The hospitality sector has urged the government to provide more clarity on how to operator in a Covid-safe way ahead of Monday July 19, when almost all social restrictions are due to be lifted.
On Monday July 12, health secretary Sajid Javid and prime minister Boris Johnson confirmed that the government would press ahead with lifting restrictions that have kept many hospitality venues closed and restricted trade in others, but confusion remains over whether masks should be worn in hospitality settings and if vaccine passport checks and track and trace should be used beyond next Monday.
Although businesses such as pubs, restaurants, bars, and clubs will not be legally required to ask guests for proof of vaccination, the PM has indicated that these venues will be “supported and encouraged” to use the NHS mobile phone app to check the vaccination status of customers.
Despite this, an official government report outlining the July 19 unlocking did not mention that venues would be pressured to conduct such checks, advising that these would be at the discretion of the business.
Carvalho told The Leaders Council: “Although we are really forward to reopening with our full capacity, the guidance we are receiving from the government is very unclear.

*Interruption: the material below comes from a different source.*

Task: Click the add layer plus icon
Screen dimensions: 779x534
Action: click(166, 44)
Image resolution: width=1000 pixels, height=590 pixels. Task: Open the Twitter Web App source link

“There is still a lot of confusion across the industry around whether staff and customers should be asked to wear face coverings, whether staff testing positive should be required to isolate, and whether we will be enforcing customers to use test and trace on entry. We need clearer guidance on these matters so that businesses can adequately prepare.”
Kate Nicholls, chief executive of industry trade body UKHospitality, welcomed the news that mandatory checks on customers and their vaccination status would not be a legal requirement and that this would help businesses move back toward profitability.
Meanwhile, other business groups have echoed Terence Carvalho’s pleas for further clarity on how the sector can operate safely if Covid guidelines are to be discretionary only.
The Federation of Small Businesses has called for “clear workplace guidance” to avoid the lifting of restrictions becoming a risky “free-for-all” with discretionary safety advice simply ignored by the majority of customers.
FSB chairman Mike Cherry told The Guardian: “We cannot allow removing legal guidance to create a free-for-all, with any voluntary guidance ignored, which is why it is vital that clarity around the new state of play is given immediately.”
Claire Walker, co-executive director at the British Chambers of Commerce, added that although firms have been given the flexibility to enforce safety guidance at their own discretion, industry leaders needed more guidance on how to operate both safely and in the most cost-effective way.
She said: “Firms have been told to make their own judgments on which Covid secure measures to keep and which to ditch. But they are not public health experts and guidance from government is needed.”